<<<<

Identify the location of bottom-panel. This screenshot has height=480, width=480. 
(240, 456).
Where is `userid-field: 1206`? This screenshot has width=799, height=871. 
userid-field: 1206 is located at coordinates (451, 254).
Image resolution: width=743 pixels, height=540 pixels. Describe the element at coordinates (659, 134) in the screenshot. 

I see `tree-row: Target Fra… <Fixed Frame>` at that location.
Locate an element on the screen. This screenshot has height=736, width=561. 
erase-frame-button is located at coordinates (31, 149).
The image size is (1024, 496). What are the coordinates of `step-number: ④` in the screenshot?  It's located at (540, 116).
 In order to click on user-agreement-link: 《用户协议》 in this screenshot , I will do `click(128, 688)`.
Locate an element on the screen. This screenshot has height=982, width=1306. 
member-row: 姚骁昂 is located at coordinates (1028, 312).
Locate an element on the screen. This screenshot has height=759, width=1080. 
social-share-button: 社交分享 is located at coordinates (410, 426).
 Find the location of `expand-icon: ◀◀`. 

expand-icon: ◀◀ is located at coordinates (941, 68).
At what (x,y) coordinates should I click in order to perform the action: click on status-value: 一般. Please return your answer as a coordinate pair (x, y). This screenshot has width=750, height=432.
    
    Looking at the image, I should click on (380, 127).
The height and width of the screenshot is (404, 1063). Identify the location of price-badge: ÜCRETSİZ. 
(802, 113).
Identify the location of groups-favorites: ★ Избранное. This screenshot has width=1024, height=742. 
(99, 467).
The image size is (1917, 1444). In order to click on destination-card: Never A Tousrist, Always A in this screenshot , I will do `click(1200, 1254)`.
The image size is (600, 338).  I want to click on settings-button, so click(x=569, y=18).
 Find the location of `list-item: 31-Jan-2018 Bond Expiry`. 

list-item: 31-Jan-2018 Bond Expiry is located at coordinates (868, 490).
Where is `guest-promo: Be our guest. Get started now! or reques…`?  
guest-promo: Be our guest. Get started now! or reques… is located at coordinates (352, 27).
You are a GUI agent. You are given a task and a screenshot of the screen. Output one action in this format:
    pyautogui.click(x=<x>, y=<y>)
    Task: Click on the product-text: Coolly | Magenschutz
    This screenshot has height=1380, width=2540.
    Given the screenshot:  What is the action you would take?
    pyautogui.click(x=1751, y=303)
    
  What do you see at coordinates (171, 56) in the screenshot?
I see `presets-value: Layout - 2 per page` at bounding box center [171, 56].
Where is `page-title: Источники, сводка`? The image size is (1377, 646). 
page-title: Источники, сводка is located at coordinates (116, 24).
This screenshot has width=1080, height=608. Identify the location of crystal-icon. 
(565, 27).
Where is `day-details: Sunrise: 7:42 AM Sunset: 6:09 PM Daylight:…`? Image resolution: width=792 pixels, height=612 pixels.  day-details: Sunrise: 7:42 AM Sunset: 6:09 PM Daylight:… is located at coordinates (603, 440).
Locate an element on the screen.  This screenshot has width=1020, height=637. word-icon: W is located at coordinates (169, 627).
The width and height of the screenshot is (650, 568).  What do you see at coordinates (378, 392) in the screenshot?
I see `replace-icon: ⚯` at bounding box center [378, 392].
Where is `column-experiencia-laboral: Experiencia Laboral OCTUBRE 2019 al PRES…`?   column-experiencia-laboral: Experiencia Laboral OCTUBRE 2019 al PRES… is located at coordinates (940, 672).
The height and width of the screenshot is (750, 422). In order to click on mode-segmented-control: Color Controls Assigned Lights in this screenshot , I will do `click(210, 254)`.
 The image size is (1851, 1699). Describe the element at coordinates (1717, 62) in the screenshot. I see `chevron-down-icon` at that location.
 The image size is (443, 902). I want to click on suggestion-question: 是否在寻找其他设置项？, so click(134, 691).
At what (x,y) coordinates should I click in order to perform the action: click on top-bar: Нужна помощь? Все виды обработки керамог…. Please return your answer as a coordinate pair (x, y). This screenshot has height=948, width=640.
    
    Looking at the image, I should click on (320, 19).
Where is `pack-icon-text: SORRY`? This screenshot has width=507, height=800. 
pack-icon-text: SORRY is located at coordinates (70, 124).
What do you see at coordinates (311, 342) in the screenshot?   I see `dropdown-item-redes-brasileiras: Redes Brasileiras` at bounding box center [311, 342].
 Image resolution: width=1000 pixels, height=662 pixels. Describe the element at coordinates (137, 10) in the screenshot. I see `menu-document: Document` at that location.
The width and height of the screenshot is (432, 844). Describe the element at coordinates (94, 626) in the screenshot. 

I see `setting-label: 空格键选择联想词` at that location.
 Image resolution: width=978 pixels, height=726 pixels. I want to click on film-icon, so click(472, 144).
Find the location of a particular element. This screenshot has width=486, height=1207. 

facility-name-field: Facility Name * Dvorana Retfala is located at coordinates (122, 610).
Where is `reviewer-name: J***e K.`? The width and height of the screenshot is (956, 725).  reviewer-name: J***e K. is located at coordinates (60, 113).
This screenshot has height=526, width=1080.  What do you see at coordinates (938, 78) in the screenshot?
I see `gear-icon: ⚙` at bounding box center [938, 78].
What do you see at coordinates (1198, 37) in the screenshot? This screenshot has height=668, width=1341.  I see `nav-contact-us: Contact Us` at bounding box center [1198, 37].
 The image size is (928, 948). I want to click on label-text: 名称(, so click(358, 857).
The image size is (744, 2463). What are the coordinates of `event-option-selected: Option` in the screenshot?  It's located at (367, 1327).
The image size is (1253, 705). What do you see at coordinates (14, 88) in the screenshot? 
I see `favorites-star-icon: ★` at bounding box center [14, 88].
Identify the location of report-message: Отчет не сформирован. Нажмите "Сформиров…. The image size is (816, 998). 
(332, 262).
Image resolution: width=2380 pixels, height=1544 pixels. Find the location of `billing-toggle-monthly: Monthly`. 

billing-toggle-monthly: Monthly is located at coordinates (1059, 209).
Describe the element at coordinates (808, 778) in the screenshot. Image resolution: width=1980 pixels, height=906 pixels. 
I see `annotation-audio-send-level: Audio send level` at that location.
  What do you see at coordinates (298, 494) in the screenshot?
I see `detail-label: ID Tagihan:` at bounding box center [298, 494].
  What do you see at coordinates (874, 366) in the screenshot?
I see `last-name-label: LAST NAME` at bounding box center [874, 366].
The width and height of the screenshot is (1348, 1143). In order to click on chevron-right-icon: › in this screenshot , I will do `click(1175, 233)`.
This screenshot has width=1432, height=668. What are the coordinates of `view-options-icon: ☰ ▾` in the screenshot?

>>>>

◆ The task ◆
Rewrite the listing above as a Markdown table with the columns Row and Line, starting at the line containing "Identify the location of report-message: Отчет" and ending at the end of the listing, with blank lines omitted.

◆ Output of the task ◆
| Row | Line |
|---|---|
| 1 | Identify the location of report-message: Отчет не сформирован. Нажмите "Сформиров…. The image size is (816, 998).  |
| 2 | (332, 262). |
| 3 | Image resolution: width=2380 pixels, height=1544 pixels. Find the location of `billing-toggle-monthly: Monthly`.  |
| 4 | billing-toggle-monthly: Monthly is located at coordinates (1059, 209). |
| 5 | Describe the element at coordinates (808, 778) in the screenshot. Image resolution: width=1980 pixels, height=906 pixels.  |
| 6 | I see `annotation-audio-send-level: Audio send level` at that location. |
| 7 |   What do you see at coordinates (298, 494) in the screenshot? |
| 8 | I see `detail-label: ID Tagihan:` at bounding box center [298, 494]. |
| 9 |   What do you see at coordinates (874, 366) in the screenshot? |
| 10 | I see `last-name-label: LAST NAME` at bounding box center [874, 366]. |
| 11 | The width and height of the screenshot is (1348, 1143). In order to click on chevron-right-icon: › in this screenshot , I will do `click(1175, 233)`. |
| 12 | This screenshot has width=1432, height=668. What are the coordinates of `view-options-icon: ☰ ▾` in the screenshot? |